Exercise instructions » Exactly reproduce each line of the listing that follows.

Data section »
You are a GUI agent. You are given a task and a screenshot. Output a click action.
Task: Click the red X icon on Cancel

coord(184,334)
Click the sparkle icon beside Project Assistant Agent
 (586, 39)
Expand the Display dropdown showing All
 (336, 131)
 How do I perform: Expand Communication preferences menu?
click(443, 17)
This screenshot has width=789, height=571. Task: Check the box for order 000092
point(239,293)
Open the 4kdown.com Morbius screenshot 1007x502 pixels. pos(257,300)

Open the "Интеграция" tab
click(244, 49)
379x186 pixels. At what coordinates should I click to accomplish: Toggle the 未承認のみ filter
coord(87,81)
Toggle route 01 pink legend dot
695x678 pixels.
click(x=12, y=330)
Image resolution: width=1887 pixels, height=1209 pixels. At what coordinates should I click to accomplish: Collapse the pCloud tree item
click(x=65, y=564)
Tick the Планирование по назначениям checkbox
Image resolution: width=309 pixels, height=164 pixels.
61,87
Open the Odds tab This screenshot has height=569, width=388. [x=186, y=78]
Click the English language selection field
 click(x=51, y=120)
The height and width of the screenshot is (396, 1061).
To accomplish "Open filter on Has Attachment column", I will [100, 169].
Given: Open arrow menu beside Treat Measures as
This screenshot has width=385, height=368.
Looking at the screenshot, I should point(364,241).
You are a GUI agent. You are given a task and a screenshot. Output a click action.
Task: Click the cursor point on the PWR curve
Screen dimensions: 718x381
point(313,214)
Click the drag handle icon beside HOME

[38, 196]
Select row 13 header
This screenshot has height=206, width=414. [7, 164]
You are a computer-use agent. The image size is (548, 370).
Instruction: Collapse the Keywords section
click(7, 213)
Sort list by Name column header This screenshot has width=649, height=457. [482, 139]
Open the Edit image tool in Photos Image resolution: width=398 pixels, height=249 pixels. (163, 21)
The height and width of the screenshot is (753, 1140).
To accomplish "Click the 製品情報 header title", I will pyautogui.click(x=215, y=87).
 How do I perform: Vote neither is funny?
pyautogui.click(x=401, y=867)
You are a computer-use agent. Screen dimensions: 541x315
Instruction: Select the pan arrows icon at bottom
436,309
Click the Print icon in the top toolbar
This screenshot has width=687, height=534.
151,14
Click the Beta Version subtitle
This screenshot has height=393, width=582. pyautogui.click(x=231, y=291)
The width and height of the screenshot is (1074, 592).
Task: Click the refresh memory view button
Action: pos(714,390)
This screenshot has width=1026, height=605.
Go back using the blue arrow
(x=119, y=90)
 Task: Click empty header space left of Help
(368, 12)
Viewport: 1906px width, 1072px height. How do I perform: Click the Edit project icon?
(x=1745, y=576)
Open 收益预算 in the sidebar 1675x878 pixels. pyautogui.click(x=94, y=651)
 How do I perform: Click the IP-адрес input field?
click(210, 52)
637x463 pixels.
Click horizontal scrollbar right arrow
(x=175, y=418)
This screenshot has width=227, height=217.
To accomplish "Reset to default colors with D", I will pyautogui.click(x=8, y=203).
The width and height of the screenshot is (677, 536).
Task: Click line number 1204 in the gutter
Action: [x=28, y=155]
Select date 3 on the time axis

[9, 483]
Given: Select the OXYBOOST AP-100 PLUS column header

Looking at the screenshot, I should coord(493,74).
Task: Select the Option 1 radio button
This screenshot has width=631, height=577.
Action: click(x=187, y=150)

Task output »
You are a GUI agent. You are given a task and a screenshot. Output a click action.
Task: Click the red X icon on Cancel

coord(184,334)
Click the sparkle icon beside Project Assistant Agent
 (586, 39)
Expand the Display dropdown showing All
 (336, 131)
 How do I perform: Expand Communication preferences menu?
click(443, 17)
This screenshot has width=789, height=571. Task: Check the box for order 000092
point(239,293)
Open the 4kdown.com Morbius screenshot 1007x502 pixels. pos(257,300)

Open the "Интеграция" tab
click(244, 49)
379x186 pixels. At what coordinates should I click to accomplish: Toggle the 未承認のみ filter
coord(87,81)
Toggle route 01 pink legend dot
695x678 pixels.
click(x=12, y=330)
Image resolution: width=1887 pixels, height=1209 pixels. At what coordinates should I click to accomplish: Collapse the pCloud tree item
click(x=65, y=564)
Tick the Планирование по назначениям checkbox
Image resolution: width=309 pixels, height=164 pixels.
61,87
Open the Odds tab This screenshot has height=569, width=388. [x=186, y=78]
Click the English language selection field
 click(x=51, y=120)
The height and width of the screenshot is (396, 1061).
To accomplish "Open filter on Has Attachment column", I will [100, 169].
Given: Open arrow menu beside Treat Measures as
This screenshot has width=385, height=368.
Looking at the screenshot, I should point(364,241).
You are a GUI agent. You are given a task and a screenshot. Output a click action.
Task: Click the cursor point on the PWR curve
Screen dimensions: 718x381
point(313,214)
Click the drag handle icon beside HOME

[38, 196]
Select row 13 header
This screenshot has height=206, width=414. [7, 164]
You are a computer-use agent. The image size is (548, 370).
Instruction: Collapse the Keywords section
click(7, 213)
Sort list by Name column header This screenshot has width=649, height=457. [482, 139]
Open the Edit image tool in Photos Image resolution: width=398 pixels, height=249 pixels. (163, 21)
The height and width of the screenshot is (753, 1140).
To accomplish "Click the 製品情報 header title", I will pyautogui.click(x=215, y=87).
 How do I perform: Vote neither is funny?
pyautogui.click(x=401, y=867)
You are a computer-use agent. Screen dimensions: 541x315
Instruction: Select the pan arrows icon at bottom
436,309
Click the Print icon in the top toolbar
This screenshot has width=687, height=534.
151,14
Click the Beta Version subtitle
This screenshot has height=393, width=582. pyautogui.click(x=231, y=291)
The width and height of the screenshot is (1074, 592).
Task: Click the refresh memory view button
Action: pos(714,390)
This screenshot has width=1026, height=605.
Go back using the blue arrow
(x=119, y=90)
 Task: Click empty header space left of Help
(368, 12)
Viewport: 1906px width, 1072px height. How do I perform: Click the Edit project icon?
(x=1745, y=576)
Open 收益预算 in the sidebar 1675x878 pixels. pyautogui.click(x=94, y=651)
 How do I perform: Click the IP-адрес input field?
click(210, 52)
637x463 pixels.
Click horizontal scrollbar right arrow
(x=175, y=418)
This screenshot has width=227, height=217.
To accomplish "Reset to default colors with D", I will pyautogui.click(x=8, y=203).
The width and height of the screenshot is (677, 536).
Task: Click line number 1204 in the gutter
Action: [x=28, y=155]
Select date 3 on the time axis

[9, 483]
Given: Select the OXYBOOST AP-100 PLUS column header

Looking at the screenshot, I should coord(493,74).
Task: Select the Option 1 radio button
This screenshot has width=631, height=577.
Action: click(x=187, y=150)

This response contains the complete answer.